El «homo homini lupus», leitmotiv de la inmensa mayoría de películas con trazas de muertos vivientes en su estructura, se erige como la máxima inexcusable de un juego que no es de acción ni de aventura gráfica, ni simulador social ni estrategia. The Walking Dead es un despilfarro de humanidad interactivo, con un personaje —ora víctima, ora verdugo— que mueve los hilos al otro lado de la historia (y de la pantalla). El juego, demasiado humano, deshumaniza al jugador hasta el punto de desequilibrarlo. Rompe la cuarta pared de una patada, arrastrándote a ti, penoso superviviente del holocausto zombie, sin olvidar detrás siquiera una de tus imperfecciones. Tú con tu egoísmo, tú con tu cobardía y tus ganas de hacer el bien —o el mal, a saber— arrojado a un mundo cruel cuyos tenues hilos sociales se tensan prestos a romperse o degradarse sin la más mínima compasión. No hay piedad por los débiles ni héroes cabalgando corceles cuando las reglas del juego imponen a los animales humanos unas condiciones salvajes en toda la hermosura del concepto, acicaladas con el toque de los más básicos instintos. La recta tozudez del paladín no marca aquí camino alguno. Y tal y como sucede en la realidad diaria, las elecciones correctas no tienen a la postre por qué ser las mejores. Mastico todo este discurso y vuelvo a mentir, esta vez a una cría, diciéndole que todo va a salir bien. Y me justifico, esperando que mis embustes nos ayuden a sobrevivir.

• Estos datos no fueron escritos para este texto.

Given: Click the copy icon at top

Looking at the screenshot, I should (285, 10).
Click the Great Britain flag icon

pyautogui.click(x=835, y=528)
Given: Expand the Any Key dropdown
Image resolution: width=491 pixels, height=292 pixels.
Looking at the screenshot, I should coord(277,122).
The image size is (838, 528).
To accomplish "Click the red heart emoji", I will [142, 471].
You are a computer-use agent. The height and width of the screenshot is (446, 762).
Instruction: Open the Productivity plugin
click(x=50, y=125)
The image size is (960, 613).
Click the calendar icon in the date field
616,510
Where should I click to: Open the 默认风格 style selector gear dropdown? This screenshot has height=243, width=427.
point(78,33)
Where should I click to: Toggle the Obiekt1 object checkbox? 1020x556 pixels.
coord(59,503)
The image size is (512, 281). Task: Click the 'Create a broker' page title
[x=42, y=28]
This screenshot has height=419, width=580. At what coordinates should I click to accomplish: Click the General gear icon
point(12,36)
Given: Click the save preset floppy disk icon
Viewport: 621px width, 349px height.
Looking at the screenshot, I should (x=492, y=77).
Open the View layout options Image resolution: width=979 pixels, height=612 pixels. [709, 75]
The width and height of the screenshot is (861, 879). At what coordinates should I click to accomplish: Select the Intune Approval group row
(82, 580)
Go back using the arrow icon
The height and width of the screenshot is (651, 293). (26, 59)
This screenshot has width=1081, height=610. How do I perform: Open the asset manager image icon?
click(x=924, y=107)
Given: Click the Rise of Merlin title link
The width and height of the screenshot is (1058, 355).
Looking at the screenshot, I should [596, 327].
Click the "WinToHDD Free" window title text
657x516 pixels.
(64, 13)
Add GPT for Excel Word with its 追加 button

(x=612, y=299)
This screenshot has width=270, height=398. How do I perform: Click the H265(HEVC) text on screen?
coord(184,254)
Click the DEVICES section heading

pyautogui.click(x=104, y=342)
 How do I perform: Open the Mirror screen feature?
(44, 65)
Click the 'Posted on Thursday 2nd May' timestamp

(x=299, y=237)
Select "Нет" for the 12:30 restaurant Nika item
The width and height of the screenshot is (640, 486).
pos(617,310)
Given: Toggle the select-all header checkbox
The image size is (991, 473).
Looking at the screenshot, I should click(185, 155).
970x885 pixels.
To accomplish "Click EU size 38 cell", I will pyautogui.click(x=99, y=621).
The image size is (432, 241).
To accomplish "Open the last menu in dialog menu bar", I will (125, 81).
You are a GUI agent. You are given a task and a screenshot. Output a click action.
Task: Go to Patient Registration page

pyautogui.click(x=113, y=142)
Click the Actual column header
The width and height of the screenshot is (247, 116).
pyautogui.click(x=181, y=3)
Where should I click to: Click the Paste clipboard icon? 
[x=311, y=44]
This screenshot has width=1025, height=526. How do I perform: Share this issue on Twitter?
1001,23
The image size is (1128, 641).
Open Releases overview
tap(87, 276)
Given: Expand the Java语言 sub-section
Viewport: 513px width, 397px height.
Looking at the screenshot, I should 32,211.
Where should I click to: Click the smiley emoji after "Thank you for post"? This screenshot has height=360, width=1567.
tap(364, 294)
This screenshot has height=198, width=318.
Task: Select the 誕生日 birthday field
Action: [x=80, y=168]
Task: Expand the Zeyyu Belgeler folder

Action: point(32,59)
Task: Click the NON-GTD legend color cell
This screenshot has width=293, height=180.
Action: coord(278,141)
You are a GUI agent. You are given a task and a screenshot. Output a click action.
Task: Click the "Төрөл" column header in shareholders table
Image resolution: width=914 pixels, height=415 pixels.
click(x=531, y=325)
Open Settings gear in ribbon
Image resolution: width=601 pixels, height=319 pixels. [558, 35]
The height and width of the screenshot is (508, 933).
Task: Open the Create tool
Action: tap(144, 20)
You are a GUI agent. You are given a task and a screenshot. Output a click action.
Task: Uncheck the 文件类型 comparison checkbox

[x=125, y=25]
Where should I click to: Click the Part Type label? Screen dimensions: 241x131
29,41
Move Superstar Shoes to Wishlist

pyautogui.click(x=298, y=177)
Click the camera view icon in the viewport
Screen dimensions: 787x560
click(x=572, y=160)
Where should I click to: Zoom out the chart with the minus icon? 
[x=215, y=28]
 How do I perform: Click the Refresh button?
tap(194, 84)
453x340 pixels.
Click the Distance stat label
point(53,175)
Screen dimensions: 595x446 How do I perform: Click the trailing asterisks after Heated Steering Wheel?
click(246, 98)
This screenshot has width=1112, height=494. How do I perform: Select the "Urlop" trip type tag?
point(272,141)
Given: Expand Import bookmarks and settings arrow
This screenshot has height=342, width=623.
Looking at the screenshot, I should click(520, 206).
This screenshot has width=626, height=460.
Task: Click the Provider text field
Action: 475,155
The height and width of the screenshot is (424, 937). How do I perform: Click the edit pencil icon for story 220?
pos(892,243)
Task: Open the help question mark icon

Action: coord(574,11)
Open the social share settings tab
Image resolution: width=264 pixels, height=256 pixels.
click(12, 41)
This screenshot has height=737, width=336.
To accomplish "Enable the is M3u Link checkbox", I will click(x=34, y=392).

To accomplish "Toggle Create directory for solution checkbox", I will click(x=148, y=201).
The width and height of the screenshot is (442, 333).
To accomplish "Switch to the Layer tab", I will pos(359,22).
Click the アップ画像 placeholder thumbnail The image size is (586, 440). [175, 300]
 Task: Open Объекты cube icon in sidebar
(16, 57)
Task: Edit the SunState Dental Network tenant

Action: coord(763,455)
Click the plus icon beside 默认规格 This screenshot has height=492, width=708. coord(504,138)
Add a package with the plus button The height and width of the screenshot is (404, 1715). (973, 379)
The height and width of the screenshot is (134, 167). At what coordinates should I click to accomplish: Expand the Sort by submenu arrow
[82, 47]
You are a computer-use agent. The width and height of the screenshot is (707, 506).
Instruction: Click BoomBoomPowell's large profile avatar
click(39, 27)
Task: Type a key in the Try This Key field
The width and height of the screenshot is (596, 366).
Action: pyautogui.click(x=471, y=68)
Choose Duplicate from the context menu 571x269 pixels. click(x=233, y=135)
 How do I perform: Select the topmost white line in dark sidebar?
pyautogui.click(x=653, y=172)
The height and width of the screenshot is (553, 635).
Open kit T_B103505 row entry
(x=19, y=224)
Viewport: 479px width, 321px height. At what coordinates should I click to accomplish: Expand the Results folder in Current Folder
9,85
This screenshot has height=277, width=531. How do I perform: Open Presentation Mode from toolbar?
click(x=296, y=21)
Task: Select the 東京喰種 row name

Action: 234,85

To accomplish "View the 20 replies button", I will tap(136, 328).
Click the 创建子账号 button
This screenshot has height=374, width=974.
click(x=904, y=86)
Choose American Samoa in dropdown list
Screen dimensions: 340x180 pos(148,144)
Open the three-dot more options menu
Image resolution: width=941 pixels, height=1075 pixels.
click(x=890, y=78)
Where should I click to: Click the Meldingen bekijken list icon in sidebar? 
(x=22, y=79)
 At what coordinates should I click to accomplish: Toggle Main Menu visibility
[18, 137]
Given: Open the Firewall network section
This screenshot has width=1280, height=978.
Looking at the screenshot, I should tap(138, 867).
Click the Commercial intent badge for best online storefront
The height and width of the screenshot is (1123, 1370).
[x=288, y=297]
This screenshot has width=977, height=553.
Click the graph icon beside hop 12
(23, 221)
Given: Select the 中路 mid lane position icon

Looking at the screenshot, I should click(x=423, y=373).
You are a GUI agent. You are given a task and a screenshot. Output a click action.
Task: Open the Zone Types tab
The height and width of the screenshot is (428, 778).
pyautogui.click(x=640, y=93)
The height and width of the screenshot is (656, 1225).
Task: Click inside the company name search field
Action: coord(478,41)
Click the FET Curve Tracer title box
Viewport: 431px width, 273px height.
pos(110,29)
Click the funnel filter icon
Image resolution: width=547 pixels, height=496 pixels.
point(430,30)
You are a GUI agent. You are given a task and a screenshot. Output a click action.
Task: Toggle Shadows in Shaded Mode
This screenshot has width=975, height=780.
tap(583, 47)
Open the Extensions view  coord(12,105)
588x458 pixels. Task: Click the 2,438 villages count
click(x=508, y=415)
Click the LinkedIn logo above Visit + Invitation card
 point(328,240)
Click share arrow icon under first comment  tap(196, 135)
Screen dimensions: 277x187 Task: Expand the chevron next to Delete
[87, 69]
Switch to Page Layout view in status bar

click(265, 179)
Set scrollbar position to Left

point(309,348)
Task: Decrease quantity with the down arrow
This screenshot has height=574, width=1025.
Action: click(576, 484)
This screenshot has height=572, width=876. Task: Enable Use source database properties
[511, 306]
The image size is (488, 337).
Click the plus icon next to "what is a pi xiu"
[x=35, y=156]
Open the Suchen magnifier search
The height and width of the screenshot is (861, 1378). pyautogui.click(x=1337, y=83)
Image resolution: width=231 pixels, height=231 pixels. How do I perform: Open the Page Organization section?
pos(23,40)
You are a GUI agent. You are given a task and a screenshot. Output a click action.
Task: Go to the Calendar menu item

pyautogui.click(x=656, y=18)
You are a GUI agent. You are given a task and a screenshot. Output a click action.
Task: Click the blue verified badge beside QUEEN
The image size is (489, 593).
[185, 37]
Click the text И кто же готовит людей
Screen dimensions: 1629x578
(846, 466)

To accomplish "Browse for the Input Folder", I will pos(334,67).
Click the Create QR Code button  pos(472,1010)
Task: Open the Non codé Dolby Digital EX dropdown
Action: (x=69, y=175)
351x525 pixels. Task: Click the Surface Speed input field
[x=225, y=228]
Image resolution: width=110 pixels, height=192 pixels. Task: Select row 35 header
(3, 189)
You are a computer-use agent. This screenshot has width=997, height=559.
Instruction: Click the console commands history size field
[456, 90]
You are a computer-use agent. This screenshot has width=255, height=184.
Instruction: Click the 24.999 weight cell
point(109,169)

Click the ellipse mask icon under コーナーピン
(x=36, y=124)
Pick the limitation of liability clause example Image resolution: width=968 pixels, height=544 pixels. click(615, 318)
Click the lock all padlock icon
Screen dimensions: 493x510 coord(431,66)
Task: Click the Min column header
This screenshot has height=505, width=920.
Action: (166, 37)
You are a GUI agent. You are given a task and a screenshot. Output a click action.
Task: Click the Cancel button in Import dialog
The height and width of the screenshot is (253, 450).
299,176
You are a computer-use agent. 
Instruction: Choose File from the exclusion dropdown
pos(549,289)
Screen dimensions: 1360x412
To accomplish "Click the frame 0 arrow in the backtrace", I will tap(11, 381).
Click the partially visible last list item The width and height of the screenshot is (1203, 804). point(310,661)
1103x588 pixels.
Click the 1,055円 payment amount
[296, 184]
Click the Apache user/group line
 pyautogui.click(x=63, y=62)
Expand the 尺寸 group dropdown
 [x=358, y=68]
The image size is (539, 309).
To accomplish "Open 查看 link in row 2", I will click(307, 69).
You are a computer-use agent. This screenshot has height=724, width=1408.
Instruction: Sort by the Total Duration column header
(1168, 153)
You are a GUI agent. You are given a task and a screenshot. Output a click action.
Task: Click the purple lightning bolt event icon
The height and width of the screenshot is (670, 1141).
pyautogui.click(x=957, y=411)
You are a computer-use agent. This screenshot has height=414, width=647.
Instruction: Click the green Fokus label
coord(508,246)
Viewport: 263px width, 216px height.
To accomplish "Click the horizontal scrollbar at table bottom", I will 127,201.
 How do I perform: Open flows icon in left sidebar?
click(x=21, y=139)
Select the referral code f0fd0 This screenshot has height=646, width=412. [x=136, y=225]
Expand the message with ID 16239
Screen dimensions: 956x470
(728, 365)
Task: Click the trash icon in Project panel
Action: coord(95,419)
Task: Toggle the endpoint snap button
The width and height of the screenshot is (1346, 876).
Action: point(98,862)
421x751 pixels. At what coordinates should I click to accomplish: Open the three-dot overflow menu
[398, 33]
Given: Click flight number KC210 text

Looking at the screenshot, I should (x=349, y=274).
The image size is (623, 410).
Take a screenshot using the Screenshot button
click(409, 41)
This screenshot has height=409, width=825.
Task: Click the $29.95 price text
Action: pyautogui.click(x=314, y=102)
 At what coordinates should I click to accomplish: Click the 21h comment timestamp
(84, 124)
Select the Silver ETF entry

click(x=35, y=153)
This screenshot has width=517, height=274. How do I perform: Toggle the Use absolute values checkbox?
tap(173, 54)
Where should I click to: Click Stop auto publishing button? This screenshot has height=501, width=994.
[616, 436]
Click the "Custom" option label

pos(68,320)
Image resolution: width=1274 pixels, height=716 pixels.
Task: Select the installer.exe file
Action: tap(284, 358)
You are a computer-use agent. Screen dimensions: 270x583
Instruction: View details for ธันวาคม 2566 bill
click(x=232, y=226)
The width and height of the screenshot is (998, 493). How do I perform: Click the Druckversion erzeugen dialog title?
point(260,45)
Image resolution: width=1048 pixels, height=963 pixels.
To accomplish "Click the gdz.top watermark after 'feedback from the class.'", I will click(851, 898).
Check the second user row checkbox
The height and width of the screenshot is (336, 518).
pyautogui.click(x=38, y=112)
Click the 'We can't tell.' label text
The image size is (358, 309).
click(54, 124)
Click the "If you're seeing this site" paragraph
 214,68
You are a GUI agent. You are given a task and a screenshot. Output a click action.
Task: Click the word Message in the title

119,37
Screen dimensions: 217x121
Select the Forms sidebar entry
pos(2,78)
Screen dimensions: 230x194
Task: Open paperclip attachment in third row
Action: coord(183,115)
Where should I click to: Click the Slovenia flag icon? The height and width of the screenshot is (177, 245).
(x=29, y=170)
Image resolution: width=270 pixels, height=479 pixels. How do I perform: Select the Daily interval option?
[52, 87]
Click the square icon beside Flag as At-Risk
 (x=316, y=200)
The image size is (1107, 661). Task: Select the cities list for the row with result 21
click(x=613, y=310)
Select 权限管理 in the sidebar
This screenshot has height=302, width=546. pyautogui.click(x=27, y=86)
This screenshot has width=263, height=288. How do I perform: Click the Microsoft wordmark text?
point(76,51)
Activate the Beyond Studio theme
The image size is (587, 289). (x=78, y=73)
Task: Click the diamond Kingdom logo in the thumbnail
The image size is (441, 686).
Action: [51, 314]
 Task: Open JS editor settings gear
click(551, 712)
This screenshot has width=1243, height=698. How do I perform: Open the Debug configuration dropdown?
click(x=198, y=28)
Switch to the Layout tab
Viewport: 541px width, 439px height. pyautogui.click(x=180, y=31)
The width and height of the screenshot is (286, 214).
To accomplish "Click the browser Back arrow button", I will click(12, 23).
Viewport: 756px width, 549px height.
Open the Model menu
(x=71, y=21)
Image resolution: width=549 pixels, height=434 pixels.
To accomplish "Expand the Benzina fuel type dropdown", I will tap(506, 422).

Como jugadores, nuestros avatares virtuales acostumbran a combatir contra bestias, retorcidos soldados enemigos, criaturas mitológicas o entes demoníacos. Incluso encarnando personajes de presunta naturaleza malvada, la lógica, el orden y las convenciones de guión borran la humanidad del mismo —en su sentido más crudo— entrando en términos maquiavélicos, en irreales dualidades que separan con comodidad, casi con naturalidad, el Bien y el Mal. Acaso otra forma más de encontrar la inmadurez, de afrontar un camino por andar con otros andados y en tantas ocasiones desandados. Un punto de ingeniudad. Y luego está The Walking Dead, donde el enemigo son los remordimientos.